A partisan messaging battle has erupted over an official U.S. analysis suggesting it won't be just the wealthy who will pay higher taxes under the Democrats' latest economic agenda, raising risks for the party in the November elections.
The Joint Committee on Taxation, an official congressional scorekeeper, found that some middle- and low-income households could pay $16.7 billion in additional taxes next year as a result of the draft bill negotiated by Senate Majority Leader Chuck Schumer and Senator Joe Manchin.
That would seem to violate President Joe Biden's consistent promises to not increase levies on anyone making under $400,000. And it makes for an awkward sales job for Democrats touting the benefits of a package that spans climate and energy investments to health-care provisions.
Veteran budget watchers said not so fast: the JCT's estimates, made at the request of Republicans on the panel and released by GOP staff Friday, don't convey a full picture. For one thing, the calculations don't incorporate stepped-up benefits for many non-wealthy households, they said.
"Once you account for the spending side and the other taxes that are left out — and that includes the household consumer tax credits for various energy things, lower drug prices and health-care subsidies — the middle class is going to be distributionally ahead," said Marc Goldwein, a senior vice president at the Committee for a Responsible Federal Budget, a Washington-based think tank.
Theoretical Model
The package under negotiation has two key tax-hike proposals: a 15% minimum tax on the profits corporations report on their financial statements — the so-called book tax — and the scaling down of the "carried interest" tax break used by private-equity managers.
While the book tax doesn't directly affect the middle class or lower-income earners, that's what the JCT, using economic theory and tax modeling, has determined as imposing a cost on those groups.
Goldwein explained that "corporations may be the ones that fill out the paperwork" for the book tax. But, ultimately, "people pay taxes."
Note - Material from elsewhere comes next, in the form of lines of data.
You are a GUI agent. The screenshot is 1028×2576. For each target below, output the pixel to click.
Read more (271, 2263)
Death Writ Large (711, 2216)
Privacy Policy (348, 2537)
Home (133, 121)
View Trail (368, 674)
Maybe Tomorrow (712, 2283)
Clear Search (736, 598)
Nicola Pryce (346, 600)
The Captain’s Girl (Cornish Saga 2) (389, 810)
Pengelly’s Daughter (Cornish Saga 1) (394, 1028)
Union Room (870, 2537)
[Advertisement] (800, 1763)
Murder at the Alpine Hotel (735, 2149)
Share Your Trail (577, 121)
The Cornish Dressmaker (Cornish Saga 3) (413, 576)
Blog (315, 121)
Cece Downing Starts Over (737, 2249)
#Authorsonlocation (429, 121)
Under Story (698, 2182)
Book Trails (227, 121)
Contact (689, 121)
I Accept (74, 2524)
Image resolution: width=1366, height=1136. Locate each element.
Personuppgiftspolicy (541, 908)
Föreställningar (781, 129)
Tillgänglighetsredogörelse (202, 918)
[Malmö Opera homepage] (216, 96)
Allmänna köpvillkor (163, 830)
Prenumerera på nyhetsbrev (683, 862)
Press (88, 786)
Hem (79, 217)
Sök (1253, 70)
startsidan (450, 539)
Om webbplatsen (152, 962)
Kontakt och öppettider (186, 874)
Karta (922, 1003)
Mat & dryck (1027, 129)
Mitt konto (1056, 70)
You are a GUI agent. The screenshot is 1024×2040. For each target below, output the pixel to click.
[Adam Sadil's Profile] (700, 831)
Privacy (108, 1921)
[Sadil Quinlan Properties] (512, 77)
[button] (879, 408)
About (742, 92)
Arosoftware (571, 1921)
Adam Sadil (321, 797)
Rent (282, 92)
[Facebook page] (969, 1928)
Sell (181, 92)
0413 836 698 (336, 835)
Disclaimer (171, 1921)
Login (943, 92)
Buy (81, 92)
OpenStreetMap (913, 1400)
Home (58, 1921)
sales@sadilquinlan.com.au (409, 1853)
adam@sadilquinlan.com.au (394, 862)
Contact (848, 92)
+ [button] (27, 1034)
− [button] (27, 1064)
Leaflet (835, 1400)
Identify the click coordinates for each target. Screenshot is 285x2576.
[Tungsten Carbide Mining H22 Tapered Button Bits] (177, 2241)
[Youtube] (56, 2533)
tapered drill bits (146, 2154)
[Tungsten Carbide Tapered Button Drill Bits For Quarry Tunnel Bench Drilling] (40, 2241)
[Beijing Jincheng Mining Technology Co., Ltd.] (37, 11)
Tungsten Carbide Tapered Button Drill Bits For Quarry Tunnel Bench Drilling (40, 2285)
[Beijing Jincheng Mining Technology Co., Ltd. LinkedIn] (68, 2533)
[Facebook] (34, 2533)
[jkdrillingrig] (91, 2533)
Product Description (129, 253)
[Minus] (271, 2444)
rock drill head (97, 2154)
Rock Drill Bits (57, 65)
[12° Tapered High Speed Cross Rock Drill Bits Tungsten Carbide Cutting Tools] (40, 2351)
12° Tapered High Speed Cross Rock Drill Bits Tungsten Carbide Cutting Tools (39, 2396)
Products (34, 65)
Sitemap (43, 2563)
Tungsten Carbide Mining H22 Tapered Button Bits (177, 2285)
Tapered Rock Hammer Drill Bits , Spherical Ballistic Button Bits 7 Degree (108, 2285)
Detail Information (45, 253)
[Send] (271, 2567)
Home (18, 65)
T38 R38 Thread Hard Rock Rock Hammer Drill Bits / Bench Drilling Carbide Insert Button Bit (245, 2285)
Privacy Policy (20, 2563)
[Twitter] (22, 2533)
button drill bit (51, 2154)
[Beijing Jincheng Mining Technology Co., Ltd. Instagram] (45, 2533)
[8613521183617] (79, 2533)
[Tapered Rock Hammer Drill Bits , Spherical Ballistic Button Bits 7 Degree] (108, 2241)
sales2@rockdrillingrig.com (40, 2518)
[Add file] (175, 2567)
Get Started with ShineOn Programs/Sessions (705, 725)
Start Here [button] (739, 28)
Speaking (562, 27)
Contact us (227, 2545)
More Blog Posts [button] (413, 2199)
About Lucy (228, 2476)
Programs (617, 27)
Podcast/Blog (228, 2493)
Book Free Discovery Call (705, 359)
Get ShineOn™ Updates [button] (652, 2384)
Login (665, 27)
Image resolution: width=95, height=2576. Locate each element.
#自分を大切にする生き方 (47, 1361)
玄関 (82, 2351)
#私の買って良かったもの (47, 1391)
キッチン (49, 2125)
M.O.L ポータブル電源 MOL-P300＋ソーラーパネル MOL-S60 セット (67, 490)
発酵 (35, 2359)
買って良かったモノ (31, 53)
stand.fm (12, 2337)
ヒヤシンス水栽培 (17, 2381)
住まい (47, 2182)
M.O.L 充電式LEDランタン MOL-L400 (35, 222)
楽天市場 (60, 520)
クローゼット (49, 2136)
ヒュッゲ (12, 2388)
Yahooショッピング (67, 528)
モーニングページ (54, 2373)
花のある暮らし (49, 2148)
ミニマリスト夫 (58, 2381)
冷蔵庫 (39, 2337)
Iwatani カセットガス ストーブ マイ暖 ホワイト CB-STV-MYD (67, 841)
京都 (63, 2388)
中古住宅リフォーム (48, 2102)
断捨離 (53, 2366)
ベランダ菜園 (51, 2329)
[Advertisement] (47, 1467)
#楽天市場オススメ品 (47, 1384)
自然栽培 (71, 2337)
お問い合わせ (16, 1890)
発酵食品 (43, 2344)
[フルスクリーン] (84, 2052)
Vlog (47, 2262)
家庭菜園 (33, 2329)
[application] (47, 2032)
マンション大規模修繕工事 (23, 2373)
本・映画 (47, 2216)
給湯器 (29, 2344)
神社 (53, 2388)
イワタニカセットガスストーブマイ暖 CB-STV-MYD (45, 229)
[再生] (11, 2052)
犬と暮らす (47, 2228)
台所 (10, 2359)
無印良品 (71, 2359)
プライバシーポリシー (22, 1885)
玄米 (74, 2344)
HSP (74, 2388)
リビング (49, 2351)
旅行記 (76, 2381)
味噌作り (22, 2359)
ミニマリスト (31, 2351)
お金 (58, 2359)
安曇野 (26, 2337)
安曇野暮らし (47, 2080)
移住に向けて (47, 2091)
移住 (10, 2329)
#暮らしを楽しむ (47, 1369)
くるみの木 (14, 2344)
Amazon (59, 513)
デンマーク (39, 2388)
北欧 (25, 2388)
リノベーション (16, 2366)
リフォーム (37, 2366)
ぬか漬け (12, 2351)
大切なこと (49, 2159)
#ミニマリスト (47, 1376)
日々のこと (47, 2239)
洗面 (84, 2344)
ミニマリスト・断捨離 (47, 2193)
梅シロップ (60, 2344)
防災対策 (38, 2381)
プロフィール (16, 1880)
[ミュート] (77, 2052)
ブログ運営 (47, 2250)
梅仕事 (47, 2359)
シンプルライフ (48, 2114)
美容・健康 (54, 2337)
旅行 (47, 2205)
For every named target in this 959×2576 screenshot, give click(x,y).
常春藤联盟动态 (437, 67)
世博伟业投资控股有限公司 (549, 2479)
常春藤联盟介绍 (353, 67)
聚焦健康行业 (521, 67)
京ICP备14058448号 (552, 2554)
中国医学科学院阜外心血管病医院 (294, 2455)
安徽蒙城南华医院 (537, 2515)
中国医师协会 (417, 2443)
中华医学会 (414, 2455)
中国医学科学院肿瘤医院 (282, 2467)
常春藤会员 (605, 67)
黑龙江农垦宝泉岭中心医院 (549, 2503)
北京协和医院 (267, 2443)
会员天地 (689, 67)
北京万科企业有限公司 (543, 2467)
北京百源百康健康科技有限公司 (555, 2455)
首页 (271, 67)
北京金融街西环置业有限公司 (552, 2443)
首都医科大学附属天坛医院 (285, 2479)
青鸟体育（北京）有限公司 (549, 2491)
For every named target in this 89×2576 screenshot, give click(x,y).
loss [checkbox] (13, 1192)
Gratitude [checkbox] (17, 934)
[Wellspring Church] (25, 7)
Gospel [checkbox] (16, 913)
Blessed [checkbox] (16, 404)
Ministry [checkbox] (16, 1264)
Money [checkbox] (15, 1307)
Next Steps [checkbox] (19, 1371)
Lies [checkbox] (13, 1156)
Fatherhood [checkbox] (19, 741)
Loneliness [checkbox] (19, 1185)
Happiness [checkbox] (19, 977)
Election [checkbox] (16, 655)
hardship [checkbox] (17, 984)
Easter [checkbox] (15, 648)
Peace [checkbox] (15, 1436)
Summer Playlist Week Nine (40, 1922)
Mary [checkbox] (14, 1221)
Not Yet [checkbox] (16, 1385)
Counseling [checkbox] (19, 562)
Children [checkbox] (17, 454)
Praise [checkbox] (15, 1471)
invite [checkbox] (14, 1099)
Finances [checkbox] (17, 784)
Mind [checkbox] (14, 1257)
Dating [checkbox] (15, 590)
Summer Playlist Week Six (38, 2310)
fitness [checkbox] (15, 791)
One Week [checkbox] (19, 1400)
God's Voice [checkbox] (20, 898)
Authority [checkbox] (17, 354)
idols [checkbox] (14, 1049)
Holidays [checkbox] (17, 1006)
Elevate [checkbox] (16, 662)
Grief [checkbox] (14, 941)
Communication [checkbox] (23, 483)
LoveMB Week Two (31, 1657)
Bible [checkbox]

In theory, companies can pass along the higher tax burden to shareholders — including those who own stocks through retirement accounts or pensions — such as by scaling back dividend payments. They could charge customers higher prices, or take it out of employee compensation.
Democrats Rebut
The JCT model allocates 25% of the increase to labor, and 75% to capital, including shareholders. The panel's distributional tables showed that those earning less than $200,000 could see their tax burden rise by about 1% next year, including effects passed along from the curbed carried-interest tax break.